Wednesday, May 26, 2010
I've showed these charts many times over the past year. Early in 2009 I thought the bounce in the Baltic Dry Index (a measure of shipping costs for bulk commodities in the Pacific region) was a good sign that the global economy was coming out of its 2008 slump. The Harpex Index (a measure of shipping costs for containers in the Atlantic) was a laggard, however, until just a few months ago, but it is now surging. With both indicators up significantly on the margin, it would appear that global economic activity is broadening and strengthening, and this provides a welcome counterpoint to the financial panic that is gripping Europe. Strong growth fundamentals provide an excellent source of fundamental support for European debt restructuring should it occur.
And while on the subject of European debt, here are some facts to help keep things in perspective.
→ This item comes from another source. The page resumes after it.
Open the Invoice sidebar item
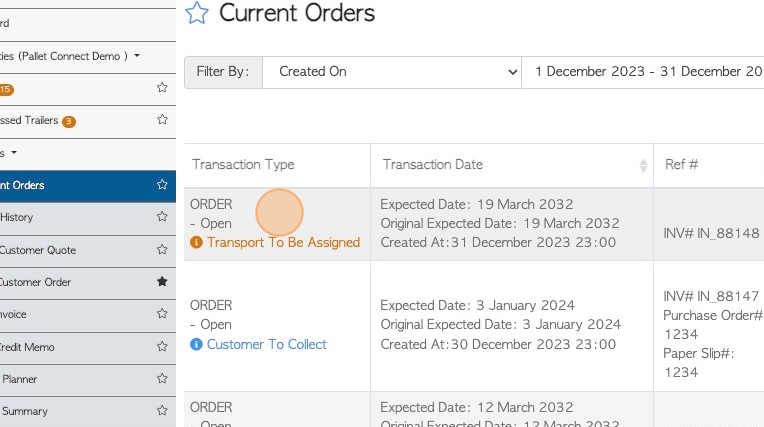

As my friend Mike Churchill notes, the combined GDPs of Greece, Ireland and Portugal total about 1% of global GDP, which is roughly $60 trillion. I note that Greece's sovereign debt of roughly $400 billion is about 1% of the global bond market, which is approaching $40 trillion. We're not talking about a lot of money here, even if Greek debt suffers a significant haircut in a restructuring. The main issue is whether debt-related losses are too much for the balance sheets of Europe's major banks to absorb. The rise in euro swap spreads that I highlighted yesterday confirms that this is the market's major source of concern; 2-year euro swap spreads closed at just under 80 bps today, and that is a sign of significant—but not yet fatal—concern over the counterparty risk inherent in the European banking system.